== Records in a dataset ==

* * * * * * *

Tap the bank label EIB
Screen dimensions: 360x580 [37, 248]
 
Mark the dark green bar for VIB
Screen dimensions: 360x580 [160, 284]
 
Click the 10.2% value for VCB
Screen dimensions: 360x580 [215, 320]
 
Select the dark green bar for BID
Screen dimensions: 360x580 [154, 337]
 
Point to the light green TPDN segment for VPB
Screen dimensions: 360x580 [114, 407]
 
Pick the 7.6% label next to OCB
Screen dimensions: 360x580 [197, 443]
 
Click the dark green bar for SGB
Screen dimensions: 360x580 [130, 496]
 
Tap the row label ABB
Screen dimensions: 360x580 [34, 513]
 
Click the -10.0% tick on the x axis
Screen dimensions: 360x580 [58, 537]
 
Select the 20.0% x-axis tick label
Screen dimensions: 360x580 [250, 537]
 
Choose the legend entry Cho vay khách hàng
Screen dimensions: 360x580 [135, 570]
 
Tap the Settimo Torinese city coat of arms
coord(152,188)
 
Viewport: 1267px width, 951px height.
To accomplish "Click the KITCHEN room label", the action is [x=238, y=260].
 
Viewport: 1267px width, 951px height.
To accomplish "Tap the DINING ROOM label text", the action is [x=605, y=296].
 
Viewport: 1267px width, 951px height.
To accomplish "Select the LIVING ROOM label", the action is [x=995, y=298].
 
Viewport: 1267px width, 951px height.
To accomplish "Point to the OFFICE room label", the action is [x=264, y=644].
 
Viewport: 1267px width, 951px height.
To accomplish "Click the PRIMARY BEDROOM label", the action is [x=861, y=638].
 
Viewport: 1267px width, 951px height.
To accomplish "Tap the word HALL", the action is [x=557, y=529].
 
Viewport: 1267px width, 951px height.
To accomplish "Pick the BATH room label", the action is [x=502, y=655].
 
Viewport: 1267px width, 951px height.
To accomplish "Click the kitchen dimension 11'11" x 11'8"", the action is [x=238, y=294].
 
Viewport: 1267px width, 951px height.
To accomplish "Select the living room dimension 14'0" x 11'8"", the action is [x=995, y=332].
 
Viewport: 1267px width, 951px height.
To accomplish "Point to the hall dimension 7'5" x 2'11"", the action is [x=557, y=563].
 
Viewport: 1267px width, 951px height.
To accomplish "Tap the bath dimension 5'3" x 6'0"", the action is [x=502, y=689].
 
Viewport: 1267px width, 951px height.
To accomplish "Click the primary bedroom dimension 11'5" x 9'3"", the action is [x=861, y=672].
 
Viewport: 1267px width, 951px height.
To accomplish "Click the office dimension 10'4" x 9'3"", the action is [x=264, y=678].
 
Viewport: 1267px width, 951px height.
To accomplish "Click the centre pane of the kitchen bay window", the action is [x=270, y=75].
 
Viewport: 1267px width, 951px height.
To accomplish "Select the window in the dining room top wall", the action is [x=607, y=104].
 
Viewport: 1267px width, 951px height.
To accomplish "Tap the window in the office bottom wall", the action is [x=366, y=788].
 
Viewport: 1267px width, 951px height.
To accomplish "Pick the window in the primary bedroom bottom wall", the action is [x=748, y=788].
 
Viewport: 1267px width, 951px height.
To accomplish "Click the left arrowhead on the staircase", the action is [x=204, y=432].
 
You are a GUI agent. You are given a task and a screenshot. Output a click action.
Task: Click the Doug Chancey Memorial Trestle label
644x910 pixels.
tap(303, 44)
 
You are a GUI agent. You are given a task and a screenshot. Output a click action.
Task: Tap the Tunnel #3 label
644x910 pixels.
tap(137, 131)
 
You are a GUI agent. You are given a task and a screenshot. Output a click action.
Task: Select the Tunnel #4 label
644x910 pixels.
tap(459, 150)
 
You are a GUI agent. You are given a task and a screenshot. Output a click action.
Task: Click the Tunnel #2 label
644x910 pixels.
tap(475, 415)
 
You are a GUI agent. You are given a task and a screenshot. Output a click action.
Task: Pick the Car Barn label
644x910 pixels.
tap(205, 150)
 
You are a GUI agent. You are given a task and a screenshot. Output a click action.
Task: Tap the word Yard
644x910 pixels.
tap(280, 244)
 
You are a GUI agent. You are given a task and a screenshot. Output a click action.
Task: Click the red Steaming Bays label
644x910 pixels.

* * * * * * *

== Directive ==
Convert all of the records above into a JSON list of strings, one string for each line, and leave out the blank lines.

== Exercise solution ==
[
  "Tap the bank label EIB",
  "Screen dimensions: 360x580 [37, 248]",
  "Mark the dark green bar for VIB",
  "Screen dimensions: 360x580 [160, 284]",
  "Click the 10.2% value for VCB",
  "Screen dimensions: 360x580 [215, 320]",
  "Select the dark green bar for BID",
  "Screen dimensions: 360x580 [154, 337]",
  "Point to the light green TPDN segment for VPB",
  "Screen dimensions: 360x580 [114, 407]",
  "Pick the 7.6% label next to OCB",
  "Screen dimensions: 360x580 [197, 443]",
  "Click the dark green bar for SGB",
  "Screen dimensions: 360x580 [130, 496]",
  "Tap the row label ABB",
  "Screen dimensions: 360x580 [34, 513]",
  "Click the -10.0% tick on the x axis",
  "Screen dimensions: 360x580 [58, 537]",
  "Select the 20.0% x-axis tick label",
  "Screen dimensions: 360x580 [250, 537]",
  "Choose the legend entry Cho vay khách hàng",
  "Screen dimensions: 360x580 [135, 570]",
  "Tap the Settimo Torinese city coat of arms",
  "coord(152,188)",
  "Viewport: 1267px width, 951px height.",
  "To accomplish \"Click the KITCHEN room label\", the action is [x=238, y=260].",
  "Viewport: 1267px width, 951px height.",
  "To accomplish \"Tap the DINING ROOM label text\", the action is [x=605, y=296].",
  "Viewport: 1267px width, 951px height.",
  "To accomplish \"Select the LIVING ROOM label\", the action is [x=995, y=298].",
  "Viewport: 1267px width, 951px height.",
  "To accomplish \"Point to the OFFICE room label\", the action is [x=264, y=644].",
  "Viewport: 1267px width, 951px height.",
  "To accomplish \"Click the PRIMARY BEDROOM label\", the action is [x=861, y=638].",
  "Viewport: 1267px width, 951px height.",
  "To accomplish \"Tap the word HALL\", the action is [x=557, y=529].",
  "Viewport: 1267px width, 951px height.",
  "To accomplish \"Pick the BATH room label\", the action is [x=502, y=655].",
  "Viewport: 1267px width, 951px height.",
  "To accomplish \"Click the kitchen dimension 11'11\" x 11'8\"\", the action is [x=238, y=294].",
  "Viewport: 1267px width, 951px height.",
  "To accomplish \"Select the living room dimension 14'0\" x 11'8\"\", the action is [x=995, y=332].",
  "Viewport: 1267px width, 951px height.",
  "To accomplish \"Point to the hall dimension 7'5\" x 2'11\"\", the action is [x=557, y=563].",
  "Viewport: 1267px width, 951px height.",
  "To accomplish \"Tap the bath dimension 5'3\" x 6'0\"\", the action is [x=502, y=689].",
  "Viewport: 1267px width, 951px height.",
  "To accomplish \"Click the primary bedroom dimension 11'5\" x 9'3\"\", the action is [x=861, y=672].",
  "Viewport: 1267px width, 951px height.",
  "To accomplish \"Click the office dimension 10'4\" x 9'3\"\", the action is [x=264, y=678].",
  "Viewport: 1267px width, 951px height.",
  "To accomplish \"Click the centre pane of the kitchen bay window\", the action is [x=270, y=75].",
  "Viewport: 1267px width, 951px height.",
  "To accomplish \"Select the window in the dining room top wall\", the action is [x=607, y=104].",
  "Viewport: 1267px width, 951px height.",
  "To accomplish \"Tap the window in the office bottom wall\", the action is [x=366, y=788].",
  "Viewport: 1267px width, 951px height.",
  "To accomplish \"Pick the window in the primary bedroom bottom wall\", the action is [x=748, y=788].",
  "Viewport: 1267px width, 951px height.",
  "To accomplish \"Click the left arrowhead on the staircase\", the action is [x=204, y=432].",
  "You are a GUI agent. You are given a task and a screenshot. Output a click action.",
  "Task: Click the Doug Chancey Memorial Trestle label",
  "644x910 pixels.",
  "tap(303, 44)",
  "You are a GUI agent. You are given a task and a screenshot. Output a click action.",
  "Task: Tap the Tunnel #3 label",
  "644x910 pixels.",
  "tap(137, 131)",
  "You are a GUI agent. You are given a task and a screenshot. Output a click action.",
  "Task: Select the Tunnel #4 label",
  "644x910 pixels.",
  "tap(459, 150)",
  "You are a GUI agent. You are given a task and a screenshot. Output a click action.",
  "Task: Click the Tunnel #2 label",
  "644x910 pixels.",
  "tap(475, 415)",
  "You are a GUI agent. You are given a task and a screenshot. Output a click action.",
  "Task: Pick the Car Barn label",
  "644x910 pixels.",
  "tap(205, 150)",
  "You are a GUI agent. You are given a task and a screenshot. Output a click action.",
  "Task: Tap the word Yard",
  "644x910 pixels.",
  "tap(280, 244)",
  "You are a GUI agent. You are given a task and a screenshot. Output a click action.",
  "Task: Click the red Steaming Bays label",
  "644x910 pixels."
]